First lets only focus on the creation part:
public static DatabaseDirectory Get(DirectoryInfo dI)
{
var result = DatabaseController.Session
.CreateCriteria(typeof (DatabaseDirectory))
.Add(Restrictions.Eq("FullName", dI.FullName))
.List<DatabaseDirectory>().FirstOrDefault();
if (result == null)
{
result = new DatabaseDirectory
{
CreationTime = dI.CreationTime,
Existing = dI.Exists,
Extension = dI.Extension,
FullName = dI.FullName,
LastAccessTime = dI.LastAccessTime,
LastWriteTime = dI.LastWriteTime,
Name = dI.Name
};
}
return result;
}
Is this the way to go regarding:
Speed
Separation of Concern
What comes to mind is the following: A scan will always be performed "as a whole". Meaning, during a scan of drive C, I know that nothing new gets added to the database (from some other process). So it MAY be a good idea to "cache" all existing directories prior to the scan, and look them up this way. On the other hand, this may be not suitable for large sets of data, like files (which will be 600.000 or more)...
Perhaps some performance gain can be achieved using "index columns" or something like this, but I am not so familiar with this topic. If anybody has some references, just point me in the right direction...
Thanks,
Chris
PS: I am using NHibernate, Fluent Interface, Automapping and SQL Express (could switch to full SQL)
Note:
In the given problem, the path is not the ID in the database. The ID is an auto-increment, and I can't change this requirement (other reasons). So the real question is, what is the fastest way to "check for the existance of an object, where the ID is not known, just a property of that object"

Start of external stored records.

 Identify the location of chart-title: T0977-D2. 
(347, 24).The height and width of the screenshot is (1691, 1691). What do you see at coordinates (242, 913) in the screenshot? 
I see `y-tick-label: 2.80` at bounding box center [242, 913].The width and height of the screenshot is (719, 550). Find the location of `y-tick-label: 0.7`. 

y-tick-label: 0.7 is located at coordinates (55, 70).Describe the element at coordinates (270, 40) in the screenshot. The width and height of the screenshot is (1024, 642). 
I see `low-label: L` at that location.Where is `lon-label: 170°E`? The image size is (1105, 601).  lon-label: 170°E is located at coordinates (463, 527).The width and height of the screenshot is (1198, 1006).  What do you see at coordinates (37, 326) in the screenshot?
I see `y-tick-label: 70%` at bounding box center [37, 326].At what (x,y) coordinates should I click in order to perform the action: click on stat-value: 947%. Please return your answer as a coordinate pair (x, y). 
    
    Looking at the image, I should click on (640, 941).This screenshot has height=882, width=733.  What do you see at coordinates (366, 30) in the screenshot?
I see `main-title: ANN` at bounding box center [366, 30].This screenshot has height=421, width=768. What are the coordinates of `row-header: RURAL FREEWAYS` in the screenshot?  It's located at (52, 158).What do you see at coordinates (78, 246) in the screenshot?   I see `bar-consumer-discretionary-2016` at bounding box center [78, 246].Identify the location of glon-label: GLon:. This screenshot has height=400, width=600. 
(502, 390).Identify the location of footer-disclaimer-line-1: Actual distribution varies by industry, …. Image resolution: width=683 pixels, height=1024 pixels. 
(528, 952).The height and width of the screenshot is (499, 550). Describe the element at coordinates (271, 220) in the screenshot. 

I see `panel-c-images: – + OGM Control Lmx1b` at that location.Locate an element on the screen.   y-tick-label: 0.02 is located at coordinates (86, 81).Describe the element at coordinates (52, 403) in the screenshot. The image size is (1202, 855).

And batching might be possible, by selecting a big group with something like "starts with C:Testfiles\" but the problem then remains, how do I know in advance how big this set will be. I cant select "max 1000" and check in this buffered dictionary, because i might "hit next to the searched dir"... I hope this problem is clear. The most important part, is, is buffering really affecting performance this much. If so, does it make sense to load the whole DB in a dictionary, containing only PATH and ID (which will be OK, even if there are 1.000.000 object, I think..)
First off, I highly recommend that you (anyone using NH, really) read Ayende's article about the differences between Get, Load, and query.
In your case, since you need to check for existence, I would use .Get(id) instead of a query for selecting a single object.
However, I wonder if you might improve performance by utilizing some knowledge of your problem domain. If you're going to scan the whole drive and check each directory for existence in the database, you might get better performance by doing bulk operations. Perhaps create a DTO object that only contains the PK of your DatabaseDirectory object to further minimize data transfer/processing. Something like:
Dictionary<string, DirectoryInfo> directories;
session.CreateQuery("select new DatabaseDirectoryDTO(dd.FullName) from DatabaseDirectory dd where dd.FullName in (:ids)")
.SetParameterList("ids", directories.Keys)
.List();
Then just remove those elements that match the returned ID values to get the directories that don't exist. You might have to break the process into smaller batches depending on how large your input set is (for the files, almost certainly).
As far as separation of concerns, just keep the operation at a repository level. Have a method like SyncDirectories that takes a collection (maybe a Dictionary if you follow something like the above) that handles the process for updating the database. That way your higher application logic doesn't have to worry about how it all works and won't be affected should you find an even faster way to do it in the future.